そしてこちらに広げて見せるのは細長い何かが書かれた紙。
「『メリアヘム南地区にて轟音と共に激しい火災が発生、【煉獄の戦神イフリート】が突如起動し暴走している模様』、この報告を最後に密偵との連絡は途絶えました。文章を送るタイプの魔道具による報告であった為、これ以上の情報は密偵の報告からは分かりません」
次に立ち上がったのは外務大臣。
「大使館からもほぼ同時刻、少し遅れて緊急連絡が入りました。内容は『イフリートがメリアヘムを破壊している』、密偵の報告合致します。その後、『魔王軍の侵攻を受けている』との連絡も入りました。これら報告は通話型魔道具によって報告されました。音声の録音がこちらにございます」
そう言って外務大臣は魔道具に魔力を流す。
通信コストが大きいらしくハッキリした音声は報告にもあった二つだけ。
しかし、音声であるから雑音も混ざっている。
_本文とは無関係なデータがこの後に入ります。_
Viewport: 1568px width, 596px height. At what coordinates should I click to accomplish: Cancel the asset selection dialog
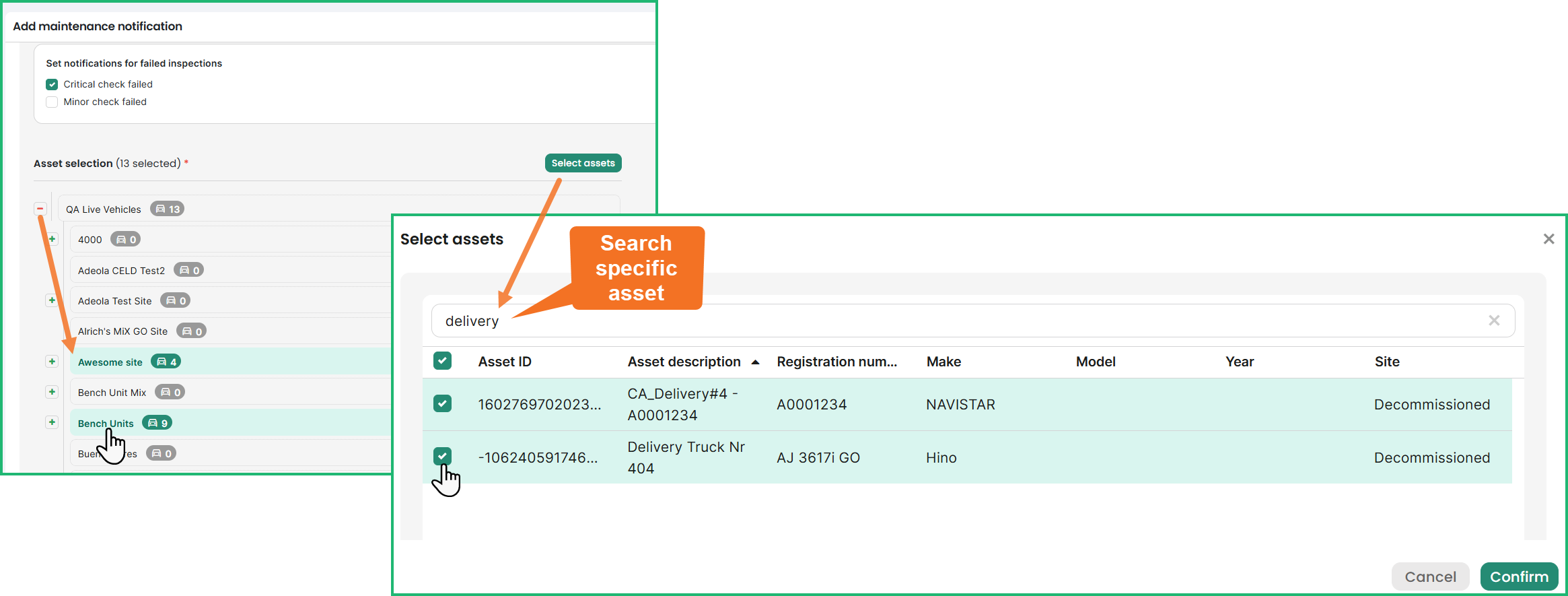(1430, 576)
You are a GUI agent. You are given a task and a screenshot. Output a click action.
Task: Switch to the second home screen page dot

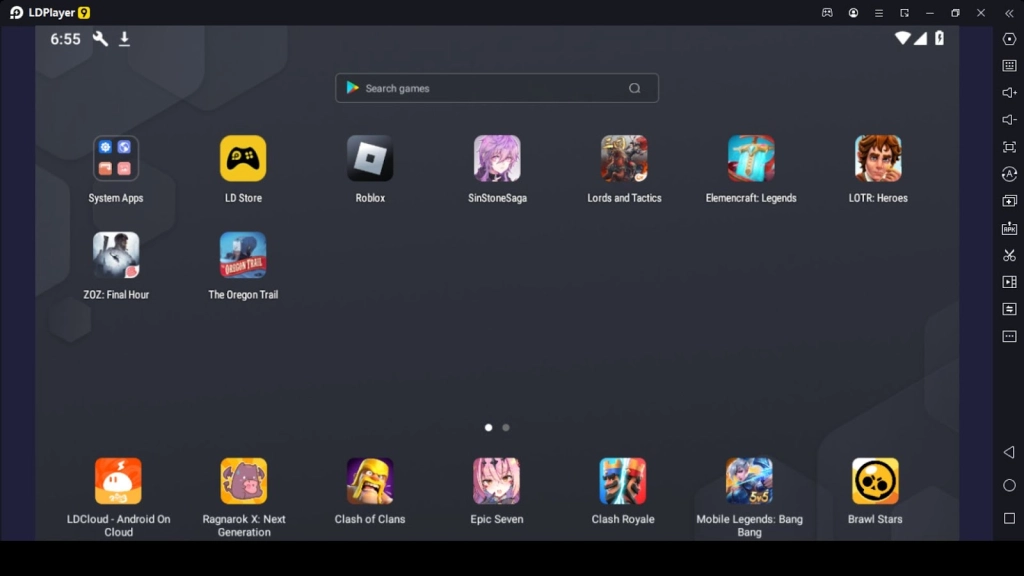coord(506,427)
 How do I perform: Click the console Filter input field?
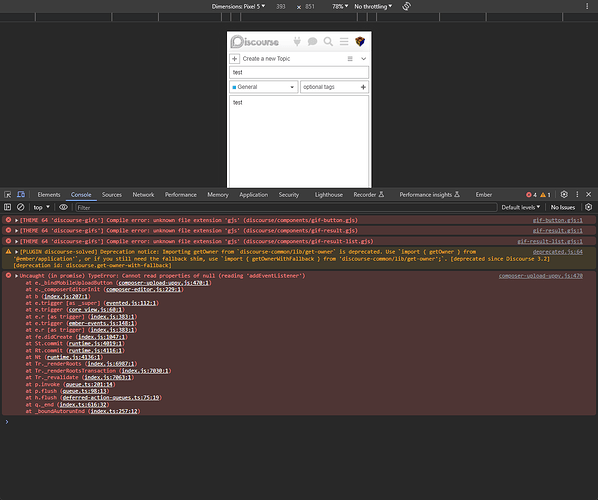point(286,207)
破壊音や怒声等だ。
何度も録音を流させ続ける。
「闇がどうとかと聞こえなかったか?」
「ああ、闇が迫る、崩れると聞こえた」
「今のところ、バールガンと言っていませんでしたか!?」
「何だと、もう一度繰り返せ!」
その結果、微かにだが確かにバールガンと言うワードが聞こえた。
そして魔王軍四天王とも。
「つまり、メリアヘムは魔王軍四天王バールガンによる侵攻を受け陥落したと言う事か」
「イフリートの暴走も奴が何らかの手段を用いた結果でしょう」
「奴の名乗るバールガンの名、もしもその名が本物だとしたら奴は最後のアッシュール王、その后は伝説の錬金術師カルヴァリエです。かのイフリートの製作者候補の内の最有力者であるカルヴァリエが本当の製作者だとしたら、イフリートを暴走させられても不思議ではありません」
「バールガンはアンデットを操る死霊魔術師です。アッシュール王であっても不思議ではありません」
情報が繋がってきた。
イフリートが暴走したのも、そしてメリアヘムが陥落したのも。
魔王軍四天王であるバールガン、魔王軍最高戦力が動いたのなら、メリアヘムが陥落したのもおかしくは無い。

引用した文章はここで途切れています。